Nelson et al. (2002), referring to Dalrymple et al. (1994) and Zaitlin et al. (1994a, 1994b), describe the Lower Chesterian (Mississippian) strata of the Illinois Basin as an incised valley fill which typically contains coarse fluvial sandstone in the lower part, overlain by finer-grained rocks that show increasing tidal influence upward. This type of trend is missing from the Bobrikovsky sequence of Field-A. Chesterian (Upper Mississippian) incised valley fills of the Hugoton Embayment of southwestern Kansas was investigated by Senior and Walton (2011) and the facies is described as conglomerate, pebbly sandstone, laminated sandstone, and cross-bedded sandstone. Previous studies of the paleovalley indicate deposition in a tide-influenced estuarine system. In Bobrikovsky deposits of Field A the conglomerate and pebbly sandstone as a marker of typical lag deposits are also absent.

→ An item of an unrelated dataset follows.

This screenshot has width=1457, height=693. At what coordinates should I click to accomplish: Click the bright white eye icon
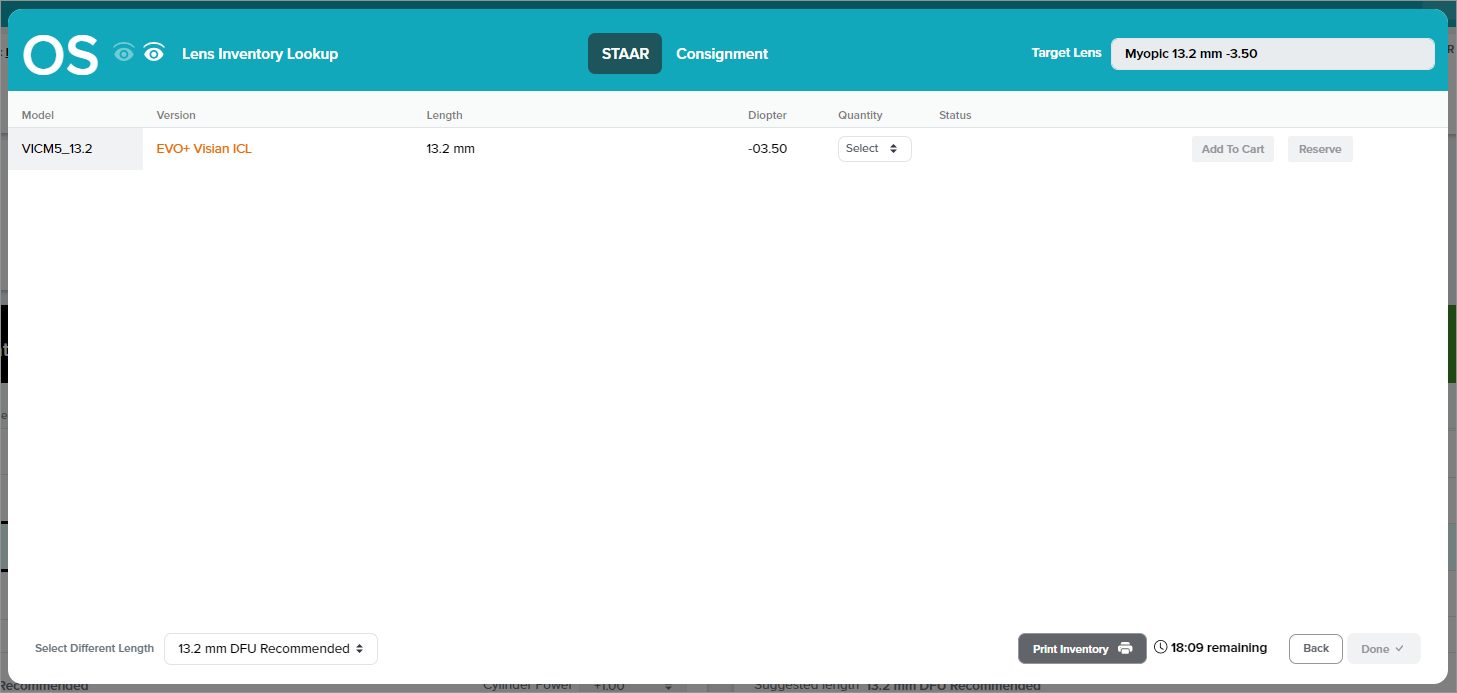coord(154,54)
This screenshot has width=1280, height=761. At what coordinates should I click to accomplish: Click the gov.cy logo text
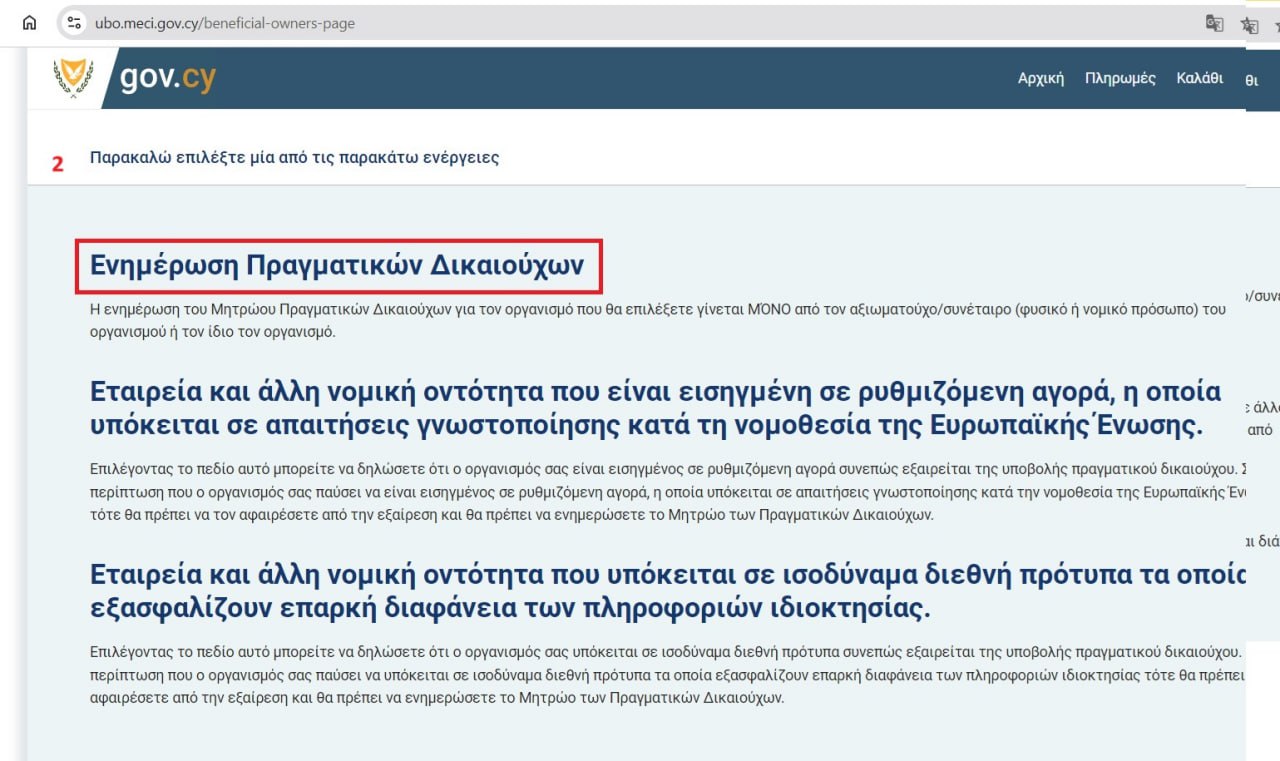tap(167, 78)
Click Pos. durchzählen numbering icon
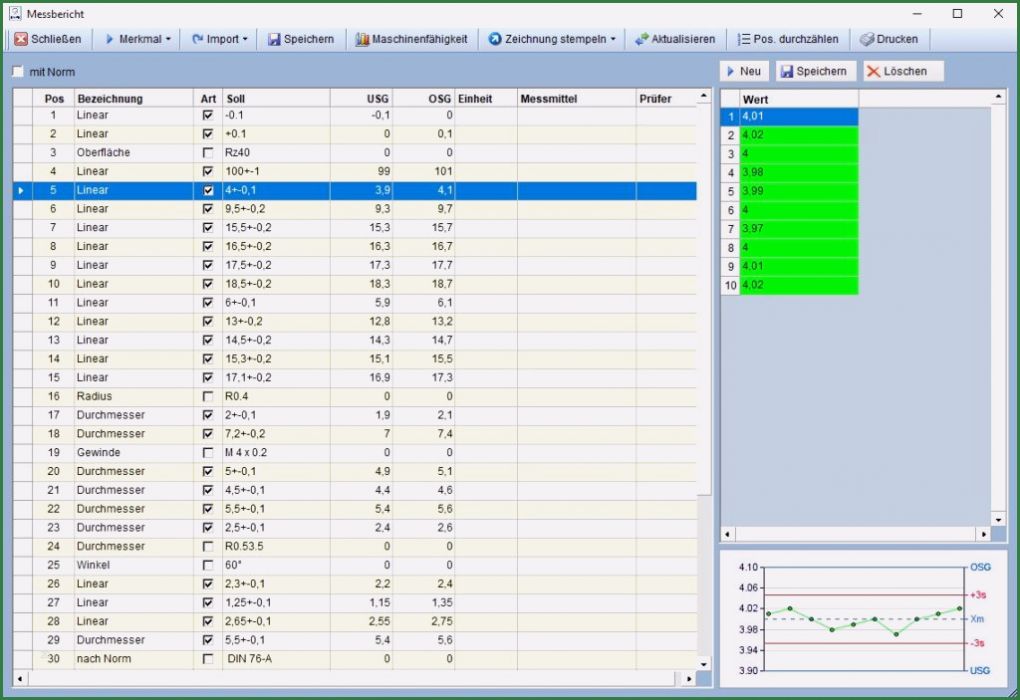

The depositional environment of the Carboniferous sandstone reservoir of Romashkinskoye oil field – which is a giant field in the Volga-Ural region with similar geologic setting and reservoirs – was determined to have been a deltaplain distributary channel by Lu et al. (2013).

The coastal – marginal marine origin of the Bobrikovsky unit in the region was verified by Astarkin et al. (2013). This study emphasized the variable structure and appearance of Bobrikovsky sediments, which were deposited in a transitional zone from land to sea with a predominance of coastal marine sedimentary environments. The spatial distribution of the sediments is sometimes relatively whimsical. The study emphasized that Bobrikovsky deposits are associated with short-term, frequently changing transgressive-regressive movements; cyclic flooding, as a result of which coastal-marine terrigenous deposits were accumulated on the denudated surface of the Famennian-Tournaisian carbonate platform. The ichnogenera which were written down are also similar to Bobrikovsky of Field A.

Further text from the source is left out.